One knob controls how much sunlight—or solar energy, to be more precise—reaches the planet's surface; the other controls how much heat escapes back into space, which depends on how much CO2 is in the atmosphere.
Schemes for removing CO2 from the atmosphere, say, by fertilizing the oceans with iron, would strike closer to the root of the problem. But they would inevitably take decades to have much of an effect.
In contrast, a sunshade could, in principle, stop global warming immediately—albeit only for as long as it was maintained. Sunshade ideas thus address what some scientists see as the extreme urgency of the climate problem.

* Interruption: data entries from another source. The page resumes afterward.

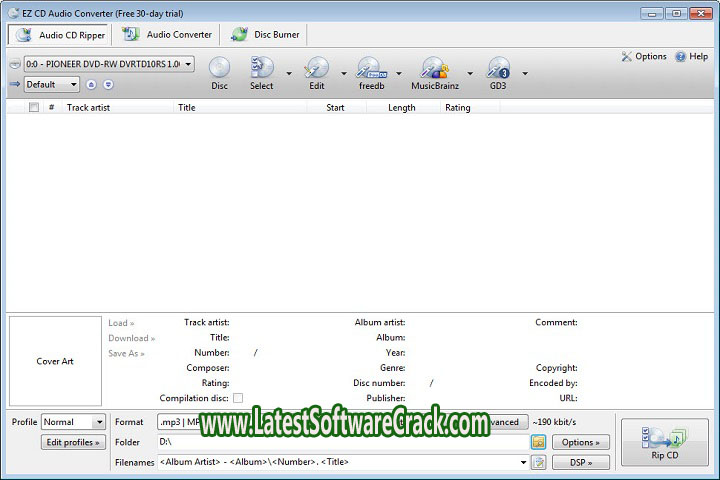The width and height of the screenshot is (720, 480).
Task: Click the Cover Art box
Action: pyautogui.click(x=55, y=361)
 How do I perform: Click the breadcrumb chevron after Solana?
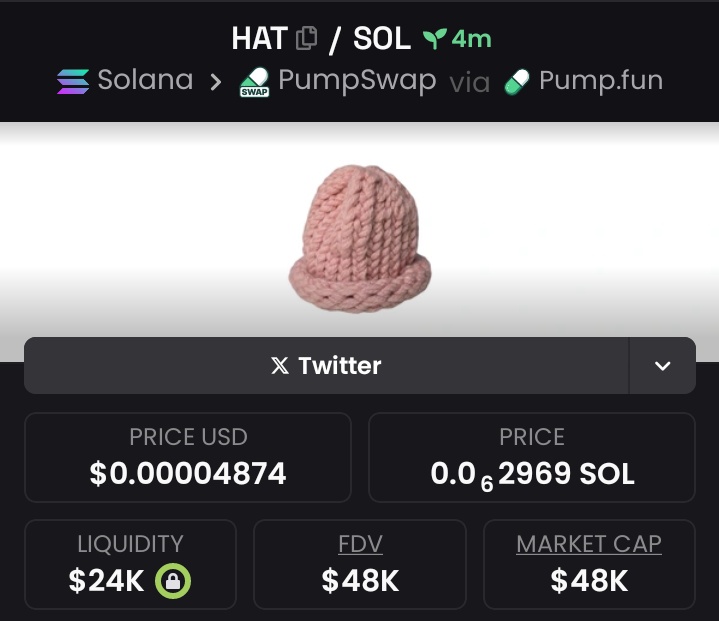pyautogui.click(x=216, y=82)
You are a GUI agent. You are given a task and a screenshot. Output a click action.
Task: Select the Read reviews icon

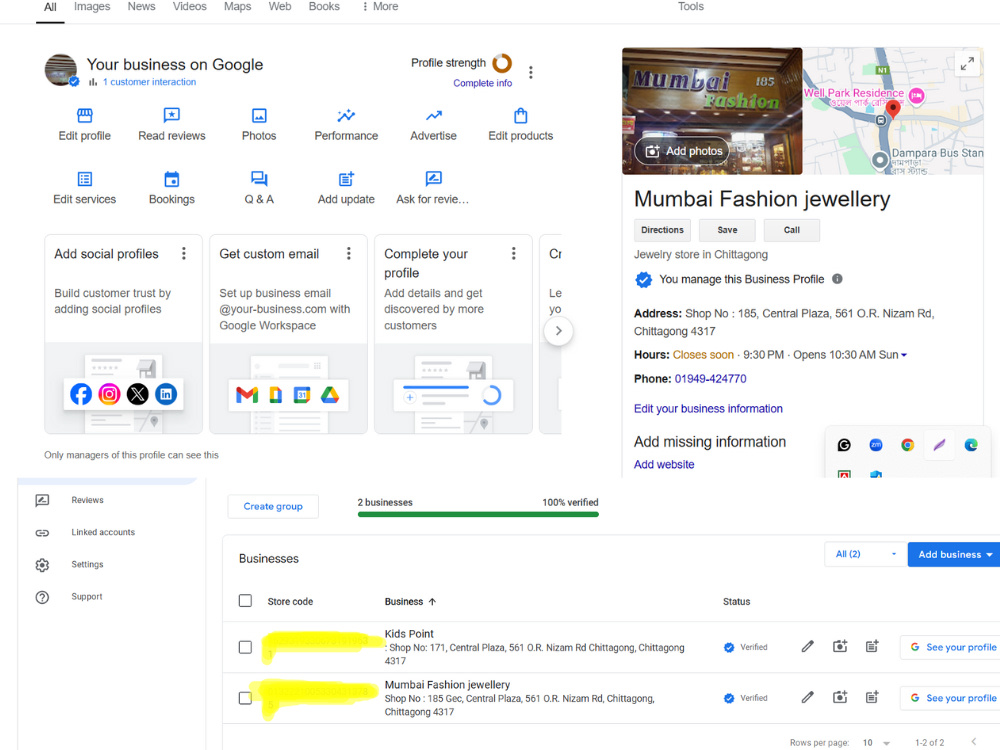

The geoengineering scheme Crutzen and Wigley both defend is the cheapest and most certain to work; it was proposed as long ago as 1974 by the late Russian physicist Mikhail I. Budyko, then at the Main Geophysical Observatory in Leningrad. The idea is to inject several million tons a year of sulfur dioxide (SO2) into the stratosphere.
There it would react with oxygen, water and other molecules to form minute sulfate droplets made up of water, sulfuric acid (H2SO4) and whatever dust, salt or other particles onto which the acid and water condense.
Clouds of sulfate droplets would scatter sunlight, making sunsets redder, the sky paler and the earth's surface, on average, cooler—everyone agrees on all that. In 1991 the volcanic eruption of Mount Pinatubo in the Philippines put 20 million tons of SO2 into the stratosphere, and it had all those effects: it cooled the earth by nearly one degree Fahrenheit for about a year.
"So we basically know it works," Caldeira says. In fact, Caldeira started modeling the idea nearly a decade before Crutzen wrote about it.